Bangladesh’s import activity declined in November 2024, reflecting ongoing challenges in the private sector and broader economic uncertainty. Official data indicates that import volumes, measured through the opening of letters of credit (LCs), fell to $5.27 billion in November, down from $5.6 billion in the same month of 2023.
For the July-November period of the fiscal year, the total value of LCs opened for imports declined marginally by less than 1%, amounting to $27.97 billion.

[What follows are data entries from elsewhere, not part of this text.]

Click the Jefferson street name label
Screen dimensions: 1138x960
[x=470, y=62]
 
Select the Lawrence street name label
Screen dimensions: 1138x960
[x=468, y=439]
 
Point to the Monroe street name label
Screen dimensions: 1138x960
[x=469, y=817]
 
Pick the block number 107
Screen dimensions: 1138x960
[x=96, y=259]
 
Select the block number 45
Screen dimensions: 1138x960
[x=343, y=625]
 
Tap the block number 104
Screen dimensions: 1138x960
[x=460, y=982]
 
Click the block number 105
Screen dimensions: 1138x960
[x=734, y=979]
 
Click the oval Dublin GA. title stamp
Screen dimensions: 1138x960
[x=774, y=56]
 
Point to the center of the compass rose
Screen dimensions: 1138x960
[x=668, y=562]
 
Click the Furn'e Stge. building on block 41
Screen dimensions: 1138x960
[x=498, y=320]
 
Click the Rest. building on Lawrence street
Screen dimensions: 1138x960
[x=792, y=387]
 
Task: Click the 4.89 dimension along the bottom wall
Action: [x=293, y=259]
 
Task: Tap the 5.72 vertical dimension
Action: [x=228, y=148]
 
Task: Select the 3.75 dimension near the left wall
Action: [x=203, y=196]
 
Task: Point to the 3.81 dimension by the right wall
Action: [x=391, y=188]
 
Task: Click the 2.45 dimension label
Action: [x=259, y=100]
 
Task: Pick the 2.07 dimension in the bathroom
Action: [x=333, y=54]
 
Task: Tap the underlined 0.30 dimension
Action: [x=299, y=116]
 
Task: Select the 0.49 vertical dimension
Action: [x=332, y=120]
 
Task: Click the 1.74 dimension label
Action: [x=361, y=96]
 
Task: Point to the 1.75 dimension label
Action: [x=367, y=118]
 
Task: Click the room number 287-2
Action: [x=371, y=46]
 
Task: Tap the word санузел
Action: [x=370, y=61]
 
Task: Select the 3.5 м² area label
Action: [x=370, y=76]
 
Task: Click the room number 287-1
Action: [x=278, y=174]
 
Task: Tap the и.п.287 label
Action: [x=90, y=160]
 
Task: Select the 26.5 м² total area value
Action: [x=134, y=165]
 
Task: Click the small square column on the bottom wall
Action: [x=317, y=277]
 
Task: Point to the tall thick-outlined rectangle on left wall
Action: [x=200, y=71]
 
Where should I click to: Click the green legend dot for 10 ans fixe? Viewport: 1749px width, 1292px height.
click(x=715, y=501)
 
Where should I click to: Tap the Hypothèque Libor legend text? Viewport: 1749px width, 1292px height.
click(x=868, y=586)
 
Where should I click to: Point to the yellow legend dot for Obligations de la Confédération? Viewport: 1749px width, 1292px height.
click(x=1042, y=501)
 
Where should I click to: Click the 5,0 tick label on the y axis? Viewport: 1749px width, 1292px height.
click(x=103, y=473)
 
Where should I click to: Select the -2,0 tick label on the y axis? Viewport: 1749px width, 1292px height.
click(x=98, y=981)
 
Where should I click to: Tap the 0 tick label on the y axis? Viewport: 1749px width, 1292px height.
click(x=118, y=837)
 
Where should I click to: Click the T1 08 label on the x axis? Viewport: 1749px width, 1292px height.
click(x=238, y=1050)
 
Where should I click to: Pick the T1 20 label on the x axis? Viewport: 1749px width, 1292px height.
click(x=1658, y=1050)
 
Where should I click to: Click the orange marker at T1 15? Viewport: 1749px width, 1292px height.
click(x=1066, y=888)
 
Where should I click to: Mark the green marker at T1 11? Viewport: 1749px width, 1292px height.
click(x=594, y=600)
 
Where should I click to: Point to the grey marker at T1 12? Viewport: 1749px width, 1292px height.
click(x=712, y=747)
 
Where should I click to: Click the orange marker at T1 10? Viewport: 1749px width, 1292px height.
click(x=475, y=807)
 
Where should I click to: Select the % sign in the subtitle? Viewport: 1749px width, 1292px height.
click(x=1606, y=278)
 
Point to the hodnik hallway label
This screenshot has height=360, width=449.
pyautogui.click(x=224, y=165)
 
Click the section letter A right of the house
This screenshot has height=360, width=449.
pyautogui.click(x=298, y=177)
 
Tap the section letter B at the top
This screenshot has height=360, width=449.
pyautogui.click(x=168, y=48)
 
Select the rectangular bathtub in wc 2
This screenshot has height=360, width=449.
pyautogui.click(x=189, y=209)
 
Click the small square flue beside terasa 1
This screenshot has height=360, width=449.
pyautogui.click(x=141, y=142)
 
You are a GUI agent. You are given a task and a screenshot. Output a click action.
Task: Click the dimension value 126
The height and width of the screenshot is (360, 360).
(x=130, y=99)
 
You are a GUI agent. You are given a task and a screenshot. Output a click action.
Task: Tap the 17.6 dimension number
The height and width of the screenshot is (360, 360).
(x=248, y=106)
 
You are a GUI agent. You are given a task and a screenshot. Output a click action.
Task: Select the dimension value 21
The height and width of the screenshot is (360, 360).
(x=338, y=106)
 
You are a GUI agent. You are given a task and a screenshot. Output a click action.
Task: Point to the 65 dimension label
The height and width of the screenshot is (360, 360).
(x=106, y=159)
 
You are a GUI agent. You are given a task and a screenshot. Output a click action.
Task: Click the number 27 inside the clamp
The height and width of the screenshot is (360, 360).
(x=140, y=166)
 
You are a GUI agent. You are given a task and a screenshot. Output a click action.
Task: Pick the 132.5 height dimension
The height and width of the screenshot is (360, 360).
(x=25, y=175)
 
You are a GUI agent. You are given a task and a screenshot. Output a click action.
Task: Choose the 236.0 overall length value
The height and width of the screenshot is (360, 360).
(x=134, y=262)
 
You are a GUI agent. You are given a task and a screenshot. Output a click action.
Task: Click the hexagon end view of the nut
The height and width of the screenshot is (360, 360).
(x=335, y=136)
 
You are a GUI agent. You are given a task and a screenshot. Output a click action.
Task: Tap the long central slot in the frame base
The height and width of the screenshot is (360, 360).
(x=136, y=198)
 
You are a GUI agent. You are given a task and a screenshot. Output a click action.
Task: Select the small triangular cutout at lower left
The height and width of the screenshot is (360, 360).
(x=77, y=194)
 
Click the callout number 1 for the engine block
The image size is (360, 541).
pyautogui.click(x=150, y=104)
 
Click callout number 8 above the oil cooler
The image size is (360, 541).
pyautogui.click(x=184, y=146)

Similarly, LC settlements, which reflect actual payments for imports, dropped by over 1%, settling at $27.88 billion, according to Bangladesh Bank data.
Sluggish private-sector credit growth, political unrest, economic challenges have dented imports growth. While overall import volumes have declined, the impact has been uneven across different sectors.
Capital machinery imports fell sharply by 29% to $690 million during the July-November period. Imports of immediate goods dropped by over 12%, amounting to $1.69 billion, indicating reduced manufacturing activity. Consumer goods imports declined by more than 3.34% to $2.6 billion, likely due to subdued consumer demand.
In contrast, imports of industrial raw materials increased by 4.8%, reaching $9.8 billion, signaling a potential recovery in the manufacturing sector.
Economic Implications
Dr. M Masrur Reaz, founder and chairman of Policy Exchange of Bangladesh, expressed cautious optimism about the situation. “We expect imports to pick up as the foreign exchange market stabilizes gradually,” he said. With the government removing taxes on essential goods and Ramadan, a peak consumption period, approaching, there is hope for a rebound in import activity.